Comédie de Bruxelles: toi, toi mon «Toâ »!

Le Soir / MAD

Comédie de Bruxelles: toi, toi mon «Toâ »!

 

Habitué à illuminer la période des fêtes avec une comédie, Daniel Hanssens jette cette année son dévolu sur Sacha Guitry avec un vaudeville classique mais virtuose. A Bruxelles, Spa, Ottignies, etc.

 

Il en va du théâtre comme des habits : si on les a soigneusement conservées dans un placard et si, au moment de les ressortir, on les assemble avec soin en y ajoutant quelques touches de fraîcheur, certaines pièces passent aisément du statut de « vieilleries » à celui de « vintage ». Si l’on sait y faire, un petit pull des années 70 ou un vaudeville des années 40 peuvent avoir un cachet fou ! La preuve avec Toâ de Sacha Guitry.

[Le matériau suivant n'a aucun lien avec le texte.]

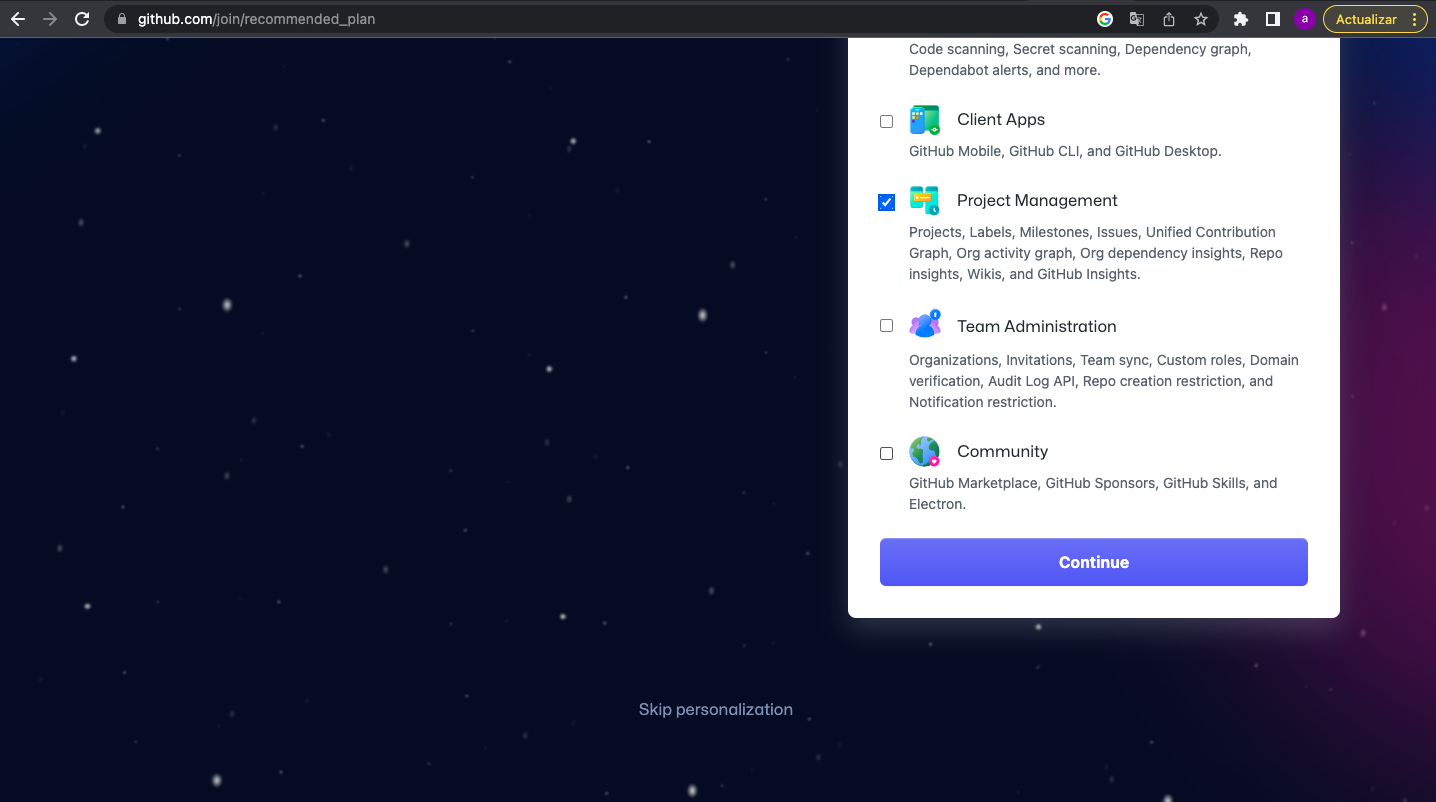Tick the Community checkbox
Viewport: 1436px width, 802px height.
[x=886, y=453]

Ecrit en 1949, ce théâtre de boulevard passe étonnamment la rampe en 2022.

 

Grâce au savoir-faire de Daniel Hanssens, qui est à la comédie ce que Marcolini est au chocolat, les amants et maîtresses frivoles, les portes qui claquent, le ballet des domestiques, et tout ce qui pourrait sembler suranné prend un tour parodique et cocasse qui vous enveloppe dans un divertissement taillé sur mesure pour la période des fêtes. La mise en scène baigne l’intrigue dans son jus – décor réaliste, majordome en gilet, femmes aux toilettes chatoyantes – mais parvient à transcender la légèreté apparente de Guitry pour ciseler sa langue facétieuse et surtout faire rugir la mécanique rutilante de ses quiproquos et autres pirouettes de l’intrigue. On y découvre l’auteur, comédien et metteur en scène de théâtre à succès Michel Desnoyer (double de Sacha Guitry incarné avec un flegme ravageur par Daniel Hanssens) en pleine dispute avec sa compagne du moment, Ecaterina (formidable Christel Pedrinelli).

 

Du théâtre dans le théâtre

Une dispute dont on ne comprend pas tout de suite la raison mais qui mène à la rupture du couple et inspire à Michel la trame de sa prochaine comédie. Ce qui nous mène, dans le deuxième acte, à la représentation de ladite pièce : le décor est le même sauf qu’il s’agit cette fois de tout rejouer pour de faux avec la séduisante Françoise (suave Stéphanie Van Vyve) dans le rôle de la maîtresse de Michel (celle-là même – on le comprend alors – qui a provoqué le courroux d’Ecaterina). Soudain présente parmi nous, dans le public, la sanguine Ecaterina lance des invectives aux acteurs, interrompant sans cesse (et avec beaucoup d’humour) la représentation tandis que, sur scène, tout le monde, de Michel, l’auteur et comédien, à Maria, la bonne, jouent leur propre rôle. La machine du théâtre dans le théâtre carbure tant et si bien qu’on ne sait plus très bien, à la fin, distinguer le vrai du faux. Il faudra le troisième acte, où l’on croise plus longuement le mari de Françoise, forcément cocu lui aussi (truculent Marc Weiss) pour dénouer, à coups de révélations imprévues, les fils du quatuor infernal.

 

Avec des rôles équilibrés, la pièce semble épargnée par les saillies misogynes qui ont fait la réputation de Sacha Guitry. Impossible de dire ici qui, des hommes ou des femmes, remporte la palme des trahisons amoureuses ou des répliques assassines. Chacune et chacun y va de ses manigances et de ses ripostes spirituelles pour servir l’impeccable horlogerie de la pièce. Mention spéciale à Marie-Hélène Remacle, absolument désopilante en domestique d’une déférence outrée et espiègle. Non seulement divertissant, ce Toâ s’avère également fraternel puisque la Comédie de Bruxelles organise une soirée réservée aux membres du personnel soignant (le 20/12) mais propose aussi, en partenariat avec les CPAS, des places gratuites pour les plus démunis le soir du réveillon (le 24/12). Avec Daniel Hanssens, le théâtre joue côté jardin et côté co(e)ur.